In Episode 4 of The Redirect Podcast, we dive into Mary Meeker’s famed Internet Trends Report for 2017 and discuss what it means for search marketers. DMOZ finally goes away, and a focus shift of featured snippets for your users.

Meta Descriptions and Snippets

Jason shared a blog post from the Official Google Webmaster Central Blog called Better Snippets for Your Users. Historically, snippets have been pulled from content on the page, meta page descriptions, and DMOZ directory listings. With DMOZ now closed, there’s even more reason to have well-written meta descriptions on your site if you hope to appear in a snippet on Google results pages (SERPs). (Snippets aside, crafting strong meta descriptions is an easy way to improve click-through rates when your page shows in SERPs.) The Webmaster blog notes there is no character length limit for meta descriptions, but longer descriptions will be truncated when displayed in search results. This presents an opportunity to use meta descriptions to provide the information Google needs for your content to appear as a snippet for relevant user queries.

Related posts: [What is Position Zero in Google?]  [Why Meta Page Descriptions Impact SEO]

(Speaking of DMOZ, Patrick also shared an article from Search Engine Land about Google no longer using DMOZ as a source for featured snippets. This was only recently announced, in light of DMOZ officially shutting down back in March. Patrick spent a lot of time in a previous job making submissions to DMOZ, which were hardly ever published in a timely manner. “My submissions from years ago are probably still pending,” he joked.)

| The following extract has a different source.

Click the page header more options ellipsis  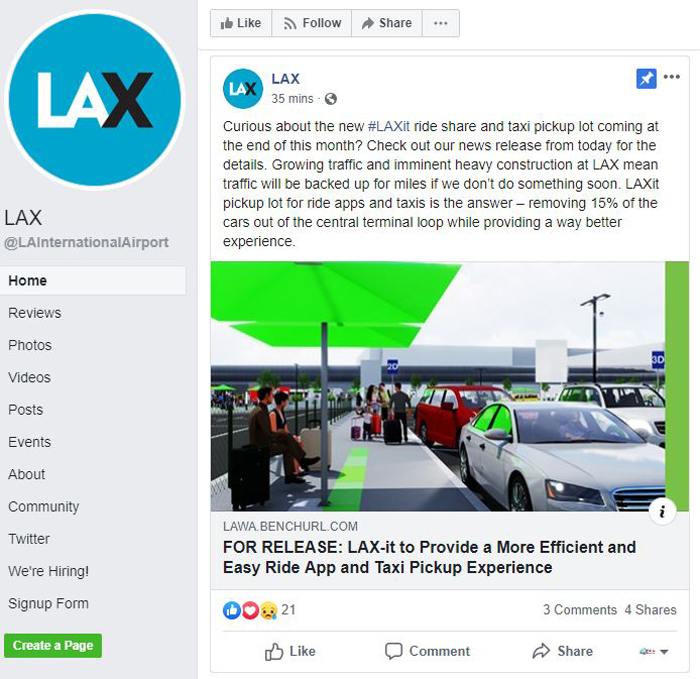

Takeaway:  We still recommend optimizing your meta descriptions for the ideal character length so they’ll show without truncation in SERPs. We also advise you to write high-quality, human-centered meta descriptions to catch people’s attention and improve the chances of click-through to your site. For pages where there is an opportunity for a featured snippet (the page answers a “who/what/where/when/how/‘how to’ question”), it may be worth testing a longer meta description that would make a good snippet if chosen by Google. It’s also important make sure the description is truncated at an ideal pause in the copy when it shows in SERPs.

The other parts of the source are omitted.